PERAZZO LAW SERVES VICTIMS OF ATV-RELATED ACCIDENTS.
Miami-Dade, Florida: A child aboard an ATV crashed into a automobile Sunday afternoon and had to be taken to the hospital in a helicopter. The accident occurred during the annual “Bikes Up, Guns Down” rally at the intersection of NW 16th and NW 5th Court in Florida City. Aerial footage showed reckless riding by the demonstrators, many of whom performed stunts on I95 and could be seen weaving in-and-out of traffic throughout Miami-Dade County. Though ATV’s are fun to ride, especially round Miami Beach, some 400 ATV-related fatalities happen every year across the United States, with kids under 16 accounting for 1/3 of all all fatal accidents worldwide. From 2014-16, there were 60 reported ATV related deaths in Florida, which ranks 6th in the USA. Though purely recreational for about 80% of riders, Florida law dictates that ATVs are prohibited on public streets, avenues, or highways. Furthermore, kids under 16 must wear a helmet regardless of whether they are riders or passengers. Non compliance could lead to fines as well as serious head injury in the event of an accident. Perazzo Law advises ATV operators to refrain from operating an ATV on public roads in order to avoid legal issues in the event of an accident or run-ins with the law.

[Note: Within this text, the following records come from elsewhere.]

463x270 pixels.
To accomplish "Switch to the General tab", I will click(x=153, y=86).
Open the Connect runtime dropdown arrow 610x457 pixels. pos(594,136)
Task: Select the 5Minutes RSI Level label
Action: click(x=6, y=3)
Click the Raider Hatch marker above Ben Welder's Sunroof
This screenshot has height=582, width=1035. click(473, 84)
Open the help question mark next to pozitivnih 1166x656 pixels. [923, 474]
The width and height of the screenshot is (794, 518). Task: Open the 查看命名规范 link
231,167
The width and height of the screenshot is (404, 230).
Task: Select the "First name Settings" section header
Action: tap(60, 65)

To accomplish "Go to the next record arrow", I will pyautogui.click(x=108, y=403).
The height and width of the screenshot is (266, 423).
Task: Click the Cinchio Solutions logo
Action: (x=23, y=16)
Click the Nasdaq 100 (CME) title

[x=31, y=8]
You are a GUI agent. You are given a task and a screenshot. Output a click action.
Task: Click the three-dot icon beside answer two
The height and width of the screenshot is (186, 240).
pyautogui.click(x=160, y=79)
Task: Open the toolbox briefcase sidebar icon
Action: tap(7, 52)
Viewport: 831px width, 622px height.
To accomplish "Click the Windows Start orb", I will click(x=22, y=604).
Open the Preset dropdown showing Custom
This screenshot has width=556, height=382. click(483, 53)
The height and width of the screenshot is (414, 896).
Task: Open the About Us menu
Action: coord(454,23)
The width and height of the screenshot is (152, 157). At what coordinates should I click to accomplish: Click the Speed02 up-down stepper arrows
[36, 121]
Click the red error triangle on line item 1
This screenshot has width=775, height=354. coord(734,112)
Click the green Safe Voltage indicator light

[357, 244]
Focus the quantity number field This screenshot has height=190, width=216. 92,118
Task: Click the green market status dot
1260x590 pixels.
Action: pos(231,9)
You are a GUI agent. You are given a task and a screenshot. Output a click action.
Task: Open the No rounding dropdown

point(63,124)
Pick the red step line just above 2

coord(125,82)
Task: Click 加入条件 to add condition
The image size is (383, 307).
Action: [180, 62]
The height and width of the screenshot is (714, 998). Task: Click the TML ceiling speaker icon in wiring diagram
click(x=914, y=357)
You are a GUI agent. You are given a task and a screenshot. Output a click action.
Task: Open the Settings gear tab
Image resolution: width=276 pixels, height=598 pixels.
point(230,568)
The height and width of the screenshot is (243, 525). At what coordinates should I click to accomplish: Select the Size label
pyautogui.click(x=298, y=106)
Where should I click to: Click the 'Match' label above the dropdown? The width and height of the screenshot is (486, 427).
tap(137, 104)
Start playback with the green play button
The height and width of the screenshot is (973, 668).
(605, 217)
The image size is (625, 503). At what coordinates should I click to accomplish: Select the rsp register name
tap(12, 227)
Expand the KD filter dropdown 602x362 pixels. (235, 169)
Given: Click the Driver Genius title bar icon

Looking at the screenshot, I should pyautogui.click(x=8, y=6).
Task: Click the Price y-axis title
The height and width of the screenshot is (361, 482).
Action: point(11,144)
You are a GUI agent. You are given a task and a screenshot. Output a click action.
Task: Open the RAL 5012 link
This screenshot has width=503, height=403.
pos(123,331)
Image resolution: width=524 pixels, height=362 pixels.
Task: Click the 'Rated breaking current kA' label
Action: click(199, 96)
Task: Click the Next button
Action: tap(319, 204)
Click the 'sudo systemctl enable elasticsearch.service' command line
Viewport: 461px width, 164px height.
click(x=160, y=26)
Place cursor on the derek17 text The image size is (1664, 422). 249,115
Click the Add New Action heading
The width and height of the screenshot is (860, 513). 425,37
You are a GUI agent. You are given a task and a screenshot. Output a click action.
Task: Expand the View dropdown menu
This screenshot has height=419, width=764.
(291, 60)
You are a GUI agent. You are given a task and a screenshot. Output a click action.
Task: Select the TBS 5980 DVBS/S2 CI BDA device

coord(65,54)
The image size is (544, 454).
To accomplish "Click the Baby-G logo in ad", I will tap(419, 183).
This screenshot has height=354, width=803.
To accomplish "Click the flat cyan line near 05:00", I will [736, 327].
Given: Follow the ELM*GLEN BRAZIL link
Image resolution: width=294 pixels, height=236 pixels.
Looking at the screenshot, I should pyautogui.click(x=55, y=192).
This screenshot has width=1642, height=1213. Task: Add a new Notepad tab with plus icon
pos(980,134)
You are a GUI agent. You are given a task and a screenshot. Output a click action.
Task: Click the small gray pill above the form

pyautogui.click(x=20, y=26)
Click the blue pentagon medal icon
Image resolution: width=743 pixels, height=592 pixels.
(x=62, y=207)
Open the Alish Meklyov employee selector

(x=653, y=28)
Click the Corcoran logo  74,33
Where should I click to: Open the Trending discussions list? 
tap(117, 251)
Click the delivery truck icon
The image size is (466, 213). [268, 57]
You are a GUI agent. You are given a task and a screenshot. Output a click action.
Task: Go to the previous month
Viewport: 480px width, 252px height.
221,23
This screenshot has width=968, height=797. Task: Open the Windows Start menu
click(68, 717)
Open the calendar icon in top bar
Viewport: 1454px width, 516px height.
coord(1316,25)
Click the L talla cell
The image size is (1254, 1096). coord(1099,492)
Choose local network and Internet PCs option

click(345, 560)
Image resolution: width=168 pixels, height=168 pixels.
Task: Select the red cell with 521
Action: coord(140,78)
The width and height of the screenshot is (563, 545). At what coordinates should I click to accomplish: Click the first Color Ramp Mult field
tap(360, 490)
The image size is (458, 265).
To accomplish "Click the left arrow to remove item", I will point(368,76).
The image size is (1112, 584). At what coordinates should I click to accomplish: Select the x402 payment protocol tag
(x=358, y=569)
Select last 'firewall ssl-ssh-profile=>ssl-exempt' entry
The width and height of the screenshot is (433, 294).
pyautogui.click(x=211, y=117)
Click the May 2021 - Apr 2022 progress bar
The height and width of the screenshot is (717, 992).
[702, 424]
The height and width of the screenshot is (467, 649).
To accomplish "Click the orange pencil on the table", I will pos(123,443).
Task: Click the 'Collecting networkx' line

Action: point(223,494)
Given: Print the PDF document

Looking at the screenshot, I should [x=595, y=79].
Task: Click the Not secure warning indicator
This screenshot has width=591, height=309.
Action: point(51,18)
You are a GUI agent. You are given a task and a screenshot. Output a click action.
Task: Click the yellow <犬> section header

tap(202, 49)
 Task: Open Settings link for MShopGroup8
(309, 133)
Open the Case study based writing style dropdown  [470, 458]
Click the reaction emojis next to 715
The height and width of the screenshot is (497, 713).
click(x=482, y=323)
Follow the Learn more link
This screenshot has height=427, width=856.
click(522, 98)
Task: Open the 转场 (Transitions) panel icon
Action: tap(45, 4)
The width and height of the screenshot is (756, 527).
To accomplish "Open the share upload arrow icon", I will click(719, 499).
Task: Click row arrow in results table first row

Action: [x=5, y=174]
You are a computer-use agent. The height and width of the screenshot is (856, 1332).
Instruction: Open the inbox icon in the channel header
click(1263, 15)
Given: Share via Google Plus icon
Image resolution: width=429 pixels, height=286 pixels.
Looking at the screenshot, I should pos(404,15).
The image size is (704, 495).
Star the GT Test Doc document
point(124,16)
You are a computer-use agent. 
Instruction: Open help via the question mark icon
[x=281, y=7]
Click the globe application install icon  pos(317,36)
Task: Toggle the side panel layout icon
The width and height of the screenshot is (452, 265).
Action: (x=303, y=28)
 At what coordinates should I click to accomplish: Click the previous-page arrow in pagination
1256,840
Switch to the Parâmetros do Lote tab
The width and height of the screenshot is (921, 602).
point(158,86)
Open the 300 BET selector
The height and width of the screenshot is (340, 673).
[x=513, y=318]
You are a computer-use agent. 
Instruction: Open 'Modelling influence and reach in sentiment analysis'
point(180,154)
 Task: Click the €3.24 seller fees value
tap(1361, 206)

Despite the misconception that ATV’s don’t require a license to be operated in public, the DMV and Florida law dictate that a valid license is required to operate an ATV. Operating an ATV, as detailed in s. 317.0003, in Florida is prohibited. However, operating an ATV is permitted by law for daytime use and on unpaved roads bearing under-35 mph speed limit signs. Furthermore, ATVs may only be operated by licensed drivers or minors supervised by a licensed driver. The ATV operator is obliged by law to show proof of ownership if requested by the authorities. Children under the age of 16 may ride or be ridden on an ATV as long as they wear eye protection and a helmet that meets United States Department of Transportation standards. Only individuals authorized by a state or federal agency may operate ATVs on public roads. Police officials may use ATVs on beaches and public roads in order to perform civil duties and uphold the law. First offenders of ATV violations may consist of a written warning. A second offence will consist of a $100 fine, with third-time offenders on the hook for $250. The fourth offence fine doubles to $500, with the fifth offence equal to a $1,000 fine or 90 days behind bars.